Using a Lease Buyback to Finance Your Equipment
If you need to buy some new equipment for your business but don’t have the extra money saved, there’s an easy way to use your existing equipment to pay for your new equipment. This method is typically referred to as lease buyback, and you simply sell some of your current equipment to a lender, lease it back from them and use the extra money that have to buy new equipment. In addition to having the fantastic benefit of getting you new equipment very quickly, there are extra capital or financial benefits that you can enjoy. Unless you are worried that you won’t be able to afford to lease your existing equipment, use this technique to give your business a much needed boost.
One of the first benefits that you get when buying new equipment through lease buyback is that you don’t have to put down a hefty down payment before you start leasing your equipment.
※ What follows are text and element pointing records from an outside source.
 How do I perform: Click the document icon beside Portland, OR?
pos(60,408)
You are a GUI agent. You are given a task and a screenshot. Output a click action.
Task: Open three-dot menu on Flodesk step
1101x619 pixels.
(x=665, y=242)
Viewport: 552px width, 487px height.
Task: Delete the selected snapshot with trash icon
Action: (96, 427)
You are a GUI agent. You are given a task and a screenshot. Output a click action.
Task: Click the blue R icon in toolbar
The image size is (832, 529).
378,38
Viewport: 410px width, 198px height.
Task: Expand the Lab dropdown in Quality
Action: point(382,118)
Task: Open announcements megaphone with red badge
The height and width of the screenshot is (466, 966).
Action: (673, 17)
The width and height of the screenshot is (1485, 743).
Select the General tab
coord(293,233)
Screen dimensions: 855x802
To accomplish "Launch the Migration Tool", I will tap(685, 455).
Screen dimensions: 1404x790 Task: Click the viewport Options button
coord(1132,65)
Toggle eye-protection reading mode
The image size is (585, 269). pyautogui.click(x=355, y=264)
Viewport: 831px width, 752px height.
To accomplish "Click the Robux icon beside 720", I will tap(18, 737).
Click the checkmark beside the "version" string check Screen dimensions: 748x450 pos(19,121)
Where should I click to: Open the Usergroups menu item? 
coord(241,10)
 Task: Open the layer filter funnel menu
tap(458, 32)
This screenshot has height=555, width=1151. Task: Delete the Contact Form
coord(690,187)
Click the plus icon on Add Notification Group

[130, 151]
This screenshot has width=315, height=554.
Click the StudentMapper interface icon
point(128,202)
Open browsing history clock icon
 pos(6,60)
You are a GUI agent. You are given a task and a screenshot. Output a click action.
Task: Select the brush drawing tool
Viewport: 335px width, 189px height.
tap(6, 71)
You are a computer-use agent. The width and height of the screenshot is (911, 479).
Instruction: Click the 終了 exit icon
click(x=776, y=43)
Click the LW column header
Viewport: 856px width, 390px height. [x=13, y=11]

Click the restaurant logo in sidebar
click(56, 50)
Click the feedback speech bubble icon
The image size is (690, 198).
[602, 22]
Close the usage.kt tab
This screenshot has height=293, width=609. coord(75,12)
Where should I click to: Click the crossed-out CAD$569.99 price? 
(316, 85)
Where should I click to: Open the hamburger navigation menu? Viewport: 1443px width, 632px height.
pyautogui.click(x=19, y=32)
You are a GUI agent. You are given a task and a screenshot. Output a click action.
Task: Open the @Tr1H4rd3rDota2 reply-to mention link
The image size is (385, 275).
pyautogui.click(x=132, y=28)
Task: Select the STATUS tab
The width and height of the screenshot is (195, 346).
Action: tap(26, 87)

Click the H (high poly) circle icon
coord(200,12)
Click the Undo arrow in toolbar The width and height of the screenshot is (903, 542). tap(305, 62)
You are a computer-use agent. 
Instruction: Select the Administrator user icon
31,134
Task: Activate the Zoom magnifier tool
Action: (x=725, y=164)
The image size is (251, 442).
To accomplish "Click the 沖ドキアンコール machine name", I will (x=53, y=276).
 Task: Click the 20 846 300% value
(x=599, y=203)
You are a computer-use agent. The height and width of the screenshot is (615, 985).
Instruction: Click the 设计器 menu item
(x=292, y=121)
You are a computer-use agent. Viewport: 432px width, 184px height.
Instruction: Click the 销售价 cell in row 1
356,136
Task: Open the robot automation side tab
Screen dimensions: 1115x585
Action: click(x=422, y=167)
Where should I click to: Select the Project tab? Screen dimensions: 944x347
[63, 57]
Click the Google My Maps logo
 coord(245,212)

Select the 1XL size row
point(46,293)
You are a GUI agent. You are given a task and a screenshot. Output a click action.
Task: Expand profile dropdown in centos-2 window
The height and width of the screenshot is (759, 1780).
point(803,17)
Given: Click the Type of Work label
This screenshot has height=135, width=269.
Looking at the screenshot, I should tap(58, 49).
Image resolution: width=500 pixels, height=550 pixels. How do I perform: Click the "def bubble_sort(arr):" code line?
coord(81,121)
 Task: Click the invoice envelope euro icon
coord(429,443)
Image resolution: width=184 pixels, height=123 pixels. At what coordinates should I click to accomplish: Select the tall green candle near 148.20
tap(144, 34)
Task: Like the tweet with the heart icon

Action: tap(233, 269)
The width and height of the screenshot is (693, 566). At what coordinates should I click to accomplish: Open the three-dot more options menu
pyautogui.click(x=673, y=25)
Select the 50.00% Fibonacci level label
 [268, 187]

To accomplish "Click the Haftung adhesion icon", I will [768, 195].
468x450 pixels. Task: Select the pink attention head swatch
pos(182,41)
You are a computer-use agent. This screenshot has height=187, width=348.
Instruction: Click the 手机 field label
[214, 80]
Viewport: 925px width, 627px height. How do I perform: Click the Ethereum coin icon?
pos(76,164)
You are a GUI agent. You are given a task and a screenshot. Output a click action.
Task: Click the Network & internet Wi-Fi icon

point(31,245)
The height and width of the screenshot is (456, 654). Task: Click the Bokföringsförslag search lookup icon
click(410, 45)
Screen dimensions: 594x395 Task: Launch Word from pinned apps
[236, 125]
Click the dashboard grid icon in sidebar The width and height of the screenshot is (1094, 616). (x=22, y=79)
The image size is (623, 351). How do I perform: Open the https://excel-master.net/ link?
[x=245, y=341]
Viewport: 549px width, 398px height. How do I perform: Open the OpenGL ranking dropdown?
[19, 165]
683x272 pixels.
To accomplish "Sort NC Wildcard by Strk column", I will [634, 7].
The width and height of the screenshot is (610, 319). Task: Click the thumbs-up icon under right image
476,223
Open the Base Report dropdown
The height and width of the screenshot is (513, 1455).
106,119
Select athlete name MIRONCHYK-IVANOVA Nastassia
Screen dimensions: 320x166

If you were to try to get a more traditional loan through a bank or other lending institution, they would typically require you to make a large down payment before you can get the loan, and most of the time if you’re considering leasing your equipment, you don’t have the money that would be required of you by banks for their down payments.
Since the leasing company will gain ownership of your vehicles, that means that you’re not responsible for repairing and maintaining them. This is a huge benefit, especially for young small businesses, since maintenance and repair on expensive equipment typically makes up a huge portion of their expenditures. Even if something breaks or fails, the leasing company will be responsible for any repairs.
Also, although you don’t actually own the equipment you give to the lease buyback company, you might be able to enjoy a free upgrade in the future. Most big leasing companies upgrade their equipment on a regular basis, so although you don’t own the equipment, you get easy access to the newest and most effective equipment.
The last major benefit to choosing lease buyback instead of other typical loan methods is that opening a line of credit can be risky, especially for a smaller, younger business. Leasing doesn’t effect your credit report, and you typically put up far less of your business as collateral when leasing than when getting a loan or line of credit from a bank. Depending on how small your business is, you might have to put all of it up for collateral for a line of credit, but if you lease, only the equipment you sell is held as collateral.